Bertha'yla sokakta tanıştım. Elçiliğin bulunduğu cadde, güzel bir peyzaj ve oturulabilecek banklara sahip. O banklardan birinde oturmuş Türkiye'den getirdiğim (ne kadar da iyi etmişim!) şamfıstıklarını yerken etrafa bakınıyordum. Bertha da yürüyordu. İkimiz de birbirimize baktık bir süre, sonra ben şamfıstık ikram ettim. Çok düzgün bir İngilizceyle teşekkür edince şaşırdım, çünkü burada İngilizce bilen bulmak çok zor. (birkaç kere marketteyken, baktım nasıl olsa İngilizce de anlamıyorlar, Türkçe konuştum, anlaştık neticede :) Nereli olduğumu sordu Bertha, Türkiye'denim deyince yüzü aydınlandı, ne kadar güzel bir tesadüf bu dedi. Meğer cebinde bir Türk arkadaşına yazdığı mektupla dolaşıyormuş. Bir Türk'e rastlarsa vermek için. Sonra yanıma oturdu Bertha ve başladık konuşmaya. Bir süre sonra Fransızca konuşmaya başladı, Fransızcası da kusursuzdu. Meğer buradaki Alliance Française'de öğretmenlik yapmış 20 yıl boyunca. Ancak devrim karşıtı olduğu için, seçtiği metinler, okuttuğu şiirler hep özgürlük kavramını anlatan şeyler olduğu için (l'expression libre, l'idée de liberté, les chansons que je choisissais refletaient mon amour pour la liberté), diğer Kübalılar gibi itaat etmediği için, kendi kocası tarafından ihbar edilmiş ve tutuklanmış. (burada devlet kendi ailenize bile güvenmeyin diye sıkı sıkı öğütlüyormuş. Ve kendi babasını, annesini, kardeşini ya da eşini 'bu devrim karşıtıdır' diye polise ispiyonlayan bir çok insan varmış). Sonra işinden atılmış, adı devrim karşıtına çıktığı için kimse bir daha da iş vermemiş. Zaman içinde, şu anda 62 yaşında olan Bertha ve oğlu birkaç defa daha tutuklanmışlar. Şimdi burada tanıştığı turistlerin yardımıyla ayakta kalmaya çalışıyorlar. Tek hayali ise, babasının doğduğu Karayip adası Antigua'ya gidebilmek. Küba, oğlu ve Bertha için Antigua vizesini Ocak sonuna kadar vermiş. (burada herkes her istediği zaman yurtdışına çıkamıyor.
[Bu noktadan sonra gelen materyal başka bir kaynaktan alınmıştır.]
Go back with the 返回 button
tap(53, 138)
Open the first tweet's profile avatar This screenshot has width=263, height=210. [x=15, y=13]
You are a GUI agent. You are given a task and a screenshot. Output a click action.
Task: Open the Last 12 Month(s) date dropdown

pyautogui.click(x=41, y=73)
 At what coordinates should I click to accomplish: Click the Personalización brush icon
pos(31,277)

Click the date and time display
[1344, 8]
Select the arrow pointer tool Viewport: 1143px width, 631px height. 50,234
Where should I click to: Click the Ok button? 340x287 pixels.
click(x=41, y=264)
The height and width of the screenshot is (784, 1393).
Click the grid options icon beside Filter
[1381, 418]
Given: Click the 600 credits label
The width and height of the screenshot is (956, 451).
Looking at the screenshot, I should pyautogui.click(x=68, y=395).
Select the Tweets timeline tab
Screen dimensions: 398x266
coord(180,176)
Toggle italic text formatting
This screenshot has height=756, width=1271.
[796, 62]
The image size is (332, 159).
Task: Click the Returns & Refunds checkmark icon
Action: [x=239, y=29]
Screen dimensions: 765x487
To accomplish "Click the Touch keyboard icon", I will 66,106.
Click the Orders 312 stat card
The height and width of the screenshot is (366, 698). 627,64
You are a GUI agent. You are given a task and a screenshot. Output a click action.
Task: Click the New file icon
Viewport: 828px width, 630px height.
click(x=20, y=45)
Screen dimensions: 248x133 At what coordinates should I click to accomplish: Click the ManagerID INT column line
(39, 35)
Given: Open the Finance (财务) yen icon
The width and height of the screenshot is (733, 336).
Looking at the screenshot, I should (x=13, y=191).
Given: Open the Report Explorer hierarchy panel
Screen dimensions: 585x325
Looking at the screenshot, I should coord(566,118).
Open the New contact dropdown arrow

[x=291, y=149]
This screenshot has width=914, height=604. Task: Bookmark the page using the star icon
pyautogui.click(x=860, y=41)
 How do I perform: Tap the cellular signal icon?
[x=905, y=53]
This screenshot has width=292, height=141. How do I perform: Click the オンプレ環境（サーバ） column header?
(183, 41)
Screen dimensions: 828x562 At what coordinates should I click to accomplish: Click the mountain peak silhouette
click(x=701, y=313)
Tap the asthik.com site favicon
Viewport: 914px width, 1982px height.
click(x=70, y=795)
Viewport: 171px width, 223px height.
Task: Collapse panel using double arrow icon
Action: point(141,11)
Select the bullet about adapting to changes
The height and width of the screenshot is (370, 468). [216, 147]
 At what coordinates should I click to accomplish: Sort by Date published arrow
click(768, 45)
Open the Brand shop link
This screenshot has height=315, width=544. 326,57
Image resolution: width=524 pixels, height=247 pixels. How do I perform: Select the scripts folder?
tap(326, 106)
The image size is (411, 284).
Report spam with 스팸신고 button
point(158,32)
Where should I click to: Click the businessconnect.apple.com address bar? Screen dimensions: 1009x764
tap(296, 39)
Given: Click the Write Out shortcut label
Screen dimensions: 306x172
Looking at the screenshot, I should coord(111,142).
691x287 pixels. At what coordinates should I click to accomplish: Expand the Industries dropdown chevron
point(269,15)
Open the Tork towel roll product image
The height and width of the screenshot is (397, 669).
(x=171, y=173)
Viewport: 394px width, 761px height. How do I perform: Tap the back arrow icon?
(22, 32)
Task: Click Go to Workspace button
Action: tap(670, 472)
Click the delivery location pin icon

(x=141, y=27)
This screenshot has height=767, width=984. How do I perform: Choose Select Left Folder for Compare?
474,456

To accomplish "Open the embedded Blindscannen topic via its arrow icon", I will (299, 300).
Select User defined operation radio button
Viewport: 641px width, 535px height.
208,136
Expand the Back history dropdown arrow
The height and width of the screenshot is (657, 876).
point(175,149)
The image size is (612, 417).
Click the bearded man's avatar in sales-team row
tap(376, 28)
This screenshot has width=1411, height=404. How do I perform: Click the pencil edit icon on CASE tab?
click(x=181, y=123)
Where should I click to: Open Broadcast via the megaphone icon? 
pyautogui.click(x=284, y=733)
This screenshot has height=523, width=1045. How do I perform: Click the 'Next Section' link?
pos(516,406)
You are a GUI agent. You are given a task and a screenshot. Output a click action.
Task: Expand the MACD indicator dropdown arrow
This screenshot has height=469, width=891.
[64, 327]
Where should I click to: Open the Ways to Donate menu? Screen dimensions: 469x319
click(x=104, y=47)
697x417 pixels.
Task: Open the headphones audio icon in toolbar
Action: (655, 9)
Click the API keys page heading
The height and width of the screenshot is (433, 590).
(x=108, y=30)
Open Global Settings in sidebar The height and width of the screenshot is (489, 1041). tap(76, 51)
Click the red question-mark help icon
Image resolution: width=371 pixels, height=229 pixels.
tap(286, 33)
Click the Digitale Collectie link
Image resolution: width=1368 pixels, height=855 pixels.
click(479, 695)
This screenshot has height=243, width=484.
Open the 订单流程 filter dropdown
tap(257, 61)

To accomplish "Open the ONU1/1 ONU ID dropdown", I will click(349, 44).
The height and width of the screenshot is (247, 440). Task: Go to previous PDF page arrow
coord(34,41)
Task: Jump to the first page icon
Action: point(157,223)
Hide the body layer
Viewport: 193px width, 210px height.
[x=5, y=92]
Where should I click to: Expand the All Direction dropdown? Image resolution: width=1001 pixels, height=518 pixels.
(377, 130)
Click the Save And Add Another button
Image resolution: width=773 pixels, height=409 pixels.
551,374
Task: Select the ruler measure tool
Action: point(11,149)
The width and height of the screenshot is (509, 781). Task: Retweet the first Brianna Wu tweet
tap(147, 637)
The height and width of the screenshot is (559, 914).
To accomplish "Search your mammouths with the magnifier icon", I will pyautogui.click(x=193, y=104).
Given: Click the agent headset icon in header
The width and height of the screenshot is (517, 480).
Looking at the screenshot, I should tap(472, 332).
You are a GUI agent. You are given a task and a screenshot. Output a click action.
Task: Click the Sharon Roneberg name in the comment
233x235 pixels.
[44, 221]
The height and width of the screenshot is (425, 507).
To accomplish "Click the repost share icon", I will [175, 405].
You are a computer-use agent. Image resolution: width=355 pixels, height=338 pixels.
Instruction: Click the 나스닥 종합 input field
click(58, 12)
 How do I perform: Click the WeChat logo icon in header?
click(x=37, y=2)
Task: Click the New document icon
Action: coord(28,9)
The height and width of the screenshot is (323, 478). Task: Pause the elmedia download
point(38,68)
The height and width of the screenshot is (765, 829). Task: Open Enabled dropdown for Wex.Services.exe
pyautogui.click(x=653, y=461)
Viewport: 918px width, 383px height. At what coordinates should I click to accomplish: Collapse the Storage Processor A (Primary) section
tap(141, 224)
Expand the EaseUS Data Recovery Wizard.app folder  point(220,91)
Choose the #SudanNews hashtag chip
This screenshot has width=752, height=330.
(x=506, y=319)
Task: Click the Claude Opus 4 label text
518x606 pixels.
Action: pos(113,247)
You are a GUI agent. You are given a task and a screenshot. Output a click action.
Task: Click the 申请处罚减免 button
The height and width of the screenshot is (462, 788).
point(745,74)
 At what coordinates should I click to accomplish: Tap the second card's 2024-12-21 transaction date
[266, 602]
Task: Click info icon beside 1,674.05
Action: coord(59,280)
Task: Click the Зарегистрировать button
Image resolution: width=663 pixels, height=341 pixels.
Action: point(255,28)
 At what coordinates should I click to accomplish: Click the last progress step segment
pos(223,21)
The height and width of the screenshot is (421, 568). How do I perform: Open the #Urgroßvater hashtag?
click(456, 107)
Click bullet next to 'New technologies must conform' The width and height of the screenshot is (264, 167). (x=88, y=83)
Ancak davet edilirse ve geri döneceğine dair garanti verirse, belki, izin veriyorlar. Giden de çoğu zaman geri gelmiyor). Bertha, Ocak sonuna kadar alması gereken uçak bileti için (iki kişi 1200 $), Havana'da tanıştığı turist arkadaşlarına mektuplar yazıyormuş. Ancak şimdiye kadar geri dönen olmamış :(


Benim tek varlığım yılbaşı için aldığım Milli Piyango biletim. Umarım Bertha'ya da yarar.









26 Aralık 2008 Cuma

kadınlar




Barda tek başına duran bir erkeğin çevresini kızların sarması birkaç saniye sürüyor. Kızların çoğu güzel ve fettan. Gördükleri herhangi bir yabancı erkeğin yanında başka bir kadın olup olmadığını umursamadan, derhal yanına sokuluyorlar. Önce bakışmalar, yerli olmadığından emin olduktan sonra yaşanan sevinç (çünkü turist eşittir dolar), adam kızı beğenirse gülüşmeler ve çat pat ispanyolcanın yanında bol rom takviyeli mutlu son. Bu kızların aileleri de kızlarının neler yaptığını biliyor, hatta teşvik ediyor. Çünkü yıkılmaya yüz tutmuş evleri için karaborsadan kum almak lazım, ağabeyin babadan kalma eski arabayı modifiye etmesi için paraya ihtiyacı var ya da kızların canı biraz eğlenmek istiyor... Burada o kadar normal karşılanıyor ki, sebep aramaya da gerek yok aslında... Flört hayatın içinde ve ücretsiz!
Yasmin... 22 yaşında. üniversitede 'ticaret' okuyormuş. Dünya tatlısı, dünya güzeli. Çok az İngilizce biliyor. Boş vakitlerinde diskoya gidip, yabancı erkeklerle sohbet ediyor, annesi için Holywood marka mentollü sigara almalarini rica ediyor, eğer anlaşabilirlerse de hoş vakit geçirmelerine daha çok yardımcı oluyor.







sagdan soldan

Fidel, Hugo, Che, Kübalılar ve ben :)

İngiltere 1770lerde bin gemilik bir donanmayla Havana açıklarında belirmiş. Havana'nın buna karşı koyması mümkün olamamış. Bu çıkarmayı hatırlamak için her gece 8.45'te şehrin her noktasına hakim olan kalede top atışı yapılıyor. Bunlar da o atışı yapacak peruklu askerler :)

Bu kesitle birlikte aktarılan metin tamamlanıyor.